LEAKY BRITAIN: Almost half of Brits can’t afford to maintain their homes
A shocking new survey lays bare the cruel truth: it costs a fortune to be skint. And while ordinary families patch things up with sticky tape, the elites are laughing all the way to the bank
It’s the cruellest joke of the cost-of-living crisis. The less you’ve got, the more they take.
Skip a boiler repair this winter because you can’t stretch to it? Brace yourself for a £50,000 nightmare down the line.
That’s the bleak warning from new research by CompareNI.com, which surveyed 800 householders and found that nearly half of UK homeowners (47%) are now putting off vital maintenance jobs. Leaks. Damp. Dodgy wiring. Cracked walls. All being left to fester because families simply cannot afford to fix them.

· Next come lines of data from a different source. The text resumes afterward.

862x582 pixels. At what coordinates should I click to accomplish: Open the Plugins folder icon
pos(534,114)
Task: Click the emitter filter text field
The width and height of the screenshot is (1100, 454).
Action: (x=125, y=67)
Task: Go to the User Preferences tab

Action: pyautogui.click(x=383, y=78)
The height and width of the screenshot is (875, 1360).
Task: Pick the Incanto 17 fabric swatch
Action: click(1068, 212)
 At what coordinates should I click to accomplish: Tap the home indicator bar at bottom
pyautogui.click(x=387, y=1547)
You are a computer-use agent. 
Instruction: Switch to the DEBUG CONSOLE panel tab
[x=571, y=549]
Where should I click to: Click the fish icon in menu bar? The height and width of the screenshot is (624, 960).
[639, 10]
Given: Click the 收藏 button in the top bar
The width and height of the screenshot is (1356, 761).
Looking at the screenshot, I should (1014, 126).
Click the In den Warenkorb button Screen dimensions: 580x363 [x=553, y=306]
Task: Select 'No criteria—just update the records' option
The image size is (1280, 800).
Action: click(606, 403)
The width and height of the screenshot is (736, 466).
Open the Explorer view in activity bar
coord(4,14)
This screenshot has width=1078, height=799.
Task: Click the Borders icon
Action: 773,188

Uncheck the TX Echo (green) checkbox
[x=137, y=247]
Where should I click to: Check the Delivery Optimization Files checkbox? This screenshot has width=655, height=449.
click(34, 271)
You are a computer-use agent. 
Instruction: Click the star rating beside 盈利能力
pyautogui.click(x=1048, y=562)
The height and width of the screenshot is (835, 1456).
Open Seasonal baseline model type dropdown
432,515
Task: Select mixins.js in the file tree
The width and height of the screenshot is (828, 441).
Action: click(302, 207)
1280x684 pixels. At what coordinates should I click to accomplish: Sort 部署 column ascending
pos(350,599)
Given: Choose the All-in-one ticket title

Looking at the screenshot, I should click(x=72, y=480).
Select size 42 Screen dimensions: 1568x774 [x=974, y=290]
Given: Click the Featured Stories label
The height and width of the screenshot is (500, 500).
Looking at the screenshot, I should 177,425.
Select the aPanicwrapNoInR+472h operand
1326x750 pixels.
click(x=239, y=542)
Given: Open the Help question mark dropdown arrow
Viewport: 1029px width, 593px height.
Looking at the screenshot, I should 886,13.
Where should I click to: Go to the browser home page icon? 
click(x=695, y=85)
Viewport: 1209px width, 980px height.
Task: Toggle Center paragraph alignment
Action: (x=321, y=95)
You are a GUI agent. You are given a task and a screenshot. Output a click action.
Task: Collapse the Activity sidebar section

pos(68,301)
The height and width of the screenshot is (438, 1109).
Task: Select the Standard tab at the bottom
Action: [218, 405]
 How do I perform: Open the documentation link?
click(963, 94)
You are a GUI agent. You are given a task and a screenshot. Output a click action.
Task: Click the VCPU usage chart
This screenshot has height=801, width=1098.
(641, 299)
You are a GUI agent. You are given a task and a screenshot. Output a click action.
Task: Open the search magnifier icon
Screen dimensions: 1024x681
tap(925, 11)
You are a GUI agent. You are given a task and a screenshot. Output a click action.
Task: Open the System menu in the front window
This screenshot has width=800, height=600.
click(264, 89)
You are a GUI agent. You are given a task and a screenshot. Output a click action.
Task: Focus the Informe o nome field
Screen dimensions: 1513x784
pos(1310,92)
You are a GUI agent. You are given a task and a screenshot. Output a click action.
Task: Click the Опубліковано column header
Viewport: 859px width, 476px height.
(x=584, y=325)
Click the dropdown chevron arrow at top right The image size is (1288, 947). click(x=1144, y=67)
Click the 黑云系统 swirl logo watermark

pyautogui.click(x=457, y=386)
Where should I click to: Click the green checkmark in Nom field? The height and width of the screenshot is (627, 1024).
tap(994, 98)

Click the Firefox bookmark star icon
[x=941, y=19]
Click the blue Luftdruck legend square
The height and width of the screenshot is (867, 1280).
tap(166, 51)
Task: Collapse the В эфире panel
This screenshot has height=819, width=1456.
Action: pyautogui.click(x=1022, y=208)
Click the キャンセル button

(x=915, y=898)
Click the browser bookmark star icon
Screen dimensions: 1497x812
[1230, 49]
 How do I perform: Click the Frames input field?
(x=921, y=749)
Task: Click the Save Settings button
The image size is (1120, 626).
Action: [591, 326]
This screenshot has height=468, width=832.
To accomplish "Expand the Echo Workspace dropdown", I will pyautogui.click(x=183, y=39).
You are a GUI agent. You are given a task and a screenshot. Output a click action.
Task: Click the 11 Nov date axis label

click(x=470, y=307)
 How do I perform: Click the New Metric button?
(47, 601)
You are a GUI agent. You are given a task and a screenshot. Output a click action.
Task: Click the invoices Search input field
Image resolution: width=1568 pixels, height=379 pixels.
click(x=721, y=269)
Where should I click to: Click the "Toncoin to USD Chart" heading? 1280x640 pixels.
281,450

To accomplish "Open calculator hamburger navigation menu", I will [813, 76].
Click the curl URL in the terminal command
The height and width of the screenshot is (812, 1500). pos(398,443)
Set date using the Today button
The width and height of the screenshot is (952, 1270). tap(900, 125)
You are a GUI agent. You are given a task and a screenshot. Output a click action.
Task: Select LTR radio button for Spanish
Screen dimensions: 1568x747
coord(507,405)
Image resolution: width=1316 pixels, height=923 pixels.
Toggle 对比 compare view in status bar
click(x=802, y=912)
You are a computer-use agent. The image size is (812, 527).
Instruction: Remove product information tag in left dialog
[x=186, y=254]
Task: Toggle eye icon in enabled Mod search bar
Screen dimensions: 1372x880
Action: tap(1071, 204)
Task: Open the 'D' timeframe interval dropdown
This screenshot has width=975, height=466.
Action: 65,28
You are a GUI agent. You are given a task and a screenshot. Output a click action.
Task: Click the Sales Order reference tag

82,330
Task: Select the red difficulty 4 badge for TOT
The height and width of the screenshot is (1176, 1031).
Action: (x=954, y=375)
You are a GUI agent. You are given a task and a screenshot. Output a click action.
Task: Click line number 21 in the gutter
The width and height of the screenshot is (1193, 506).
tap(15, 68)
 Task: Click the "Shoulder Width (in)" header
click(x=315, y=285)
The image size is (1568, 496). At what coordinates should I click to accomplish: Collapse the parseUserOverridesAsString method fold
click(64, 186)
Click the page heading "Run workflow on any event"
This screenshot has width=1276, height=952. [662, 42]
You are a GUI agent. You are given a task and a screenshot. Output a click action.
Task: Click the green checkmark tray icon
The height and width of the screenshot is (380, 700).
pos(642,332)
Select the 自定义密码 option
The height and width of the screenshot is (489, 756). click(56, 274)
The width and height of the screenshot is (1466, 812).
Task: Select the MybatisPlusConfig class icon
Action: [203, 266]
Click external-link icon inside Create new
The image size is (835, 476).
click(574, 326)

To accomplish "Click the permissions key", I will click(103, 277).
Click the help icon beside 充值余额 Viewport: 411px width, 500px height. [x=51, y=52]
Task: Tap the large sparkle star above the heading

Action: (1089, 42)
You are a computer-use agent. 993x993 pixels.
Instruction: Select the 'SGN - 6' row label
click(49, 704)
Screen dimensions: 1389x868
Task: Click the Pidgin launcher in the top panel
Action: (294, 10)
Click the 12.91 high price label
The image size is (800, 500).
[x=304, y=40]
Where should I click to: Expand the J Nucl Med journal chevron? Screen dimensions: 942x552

And here’s the kicker: small problems become big problems. A dripping pipe today is a collapsed ceiling tomorrow.
Squeezed until the pips squeak
Read the numbers and weep. Almost a third of people (29%) are leaving broken boilers unfixed. Nearly one in five (18%) are turning a blind eye to mould and mildew. Some 14% are ignoring structural defects in their own homes. Another 11% are crossing their fingers over dodgy electrics.
These aren’t lazy homeowners. These are families being stretched to breaking point.
When asked why repairs get delayed, 27% blamed the soaring cost of materials. Another 20% said tradespeople were just too expensive.
So what do people do? They roll up their sleeves and have a go themselves. A whopping 61% have attempted DIY fixes rather than hire a professional. And here’s where the trap snaps shut. Some 39% had no idea their botched DIY job could invalidate their home insurance. So when the ceiling caves in, the insurer waves them away. The bill? All theirs.
Heads they win, tails you lose.
A country held together with gaffer tape
This isn’t just about houses. This is about people.
We are a country where ordinary people are forced to gamble with their own safety to keep food on the table. One in four householders (25%) admit they’re worried that delaying repairs could put their family at risk. One in eight (13%) have stayed in a property knowing a repair issue could be dangerous.
Children are sleeping in mouldy bedrooms that can trigger asthma and respiratory illness. Families are living with electrical faults that can spark fires. Pensioners are shivering through winters with broken boilers, knowing full well that tampering with a gas appliance can mean carbon monoxide poisoning or worse.
Why? Because the cost of living has spiralled out of control while wages have flatlined.
Ian Wilson, home insurance expert and Managing Director at CompareNI.com, put it bluntly: “Many homeowners are having to make tough choices right now as household budgets continue to be squeezed by rising food and energy costs, so when faced with unwelcome home repairs, it is understandable that these can get pushed down the list of priorities”.
Tough choices. Between heating and eating. Between fixing the roof and feeding the kids.
Who’s getting rich while we get screwed?
Make no mistake: this crisis didn’t fall from the sky. It was built. Brick by brick. Bill by bill.
While families patch up leaks with buckets and prayers, the polluters and the elites who run our energy system are raking in record profits. Your sky-high gas bill is their bonus. Your damp wall is their dividend. Your cracked ceiling is their share buyback.
They have rigged the game so that the people with the least pay the most. Delay a £200 repair, end up with a £20,000 bill. Try to fix it yourself, lose your insurance. Call a tradesperson, can’t afford the quote.
Every door slams shut. Except the one marked “pay up”.
Time to fix the country
Britain shouldn’t be a place where ordinary families are one leak away from ruin. We deserve warm, safe, dry homes. We deserve clean energy that doesn’t bankrupt us. We deserve a country that works for the many, not the polluting few.
The roof is leaking. The walls are cracking. The whole house is shifting on its foundations.
It’s time we stopped patching things up and started rebuilding. Together.
Because if we don’t fix the country, the country will fall in on us.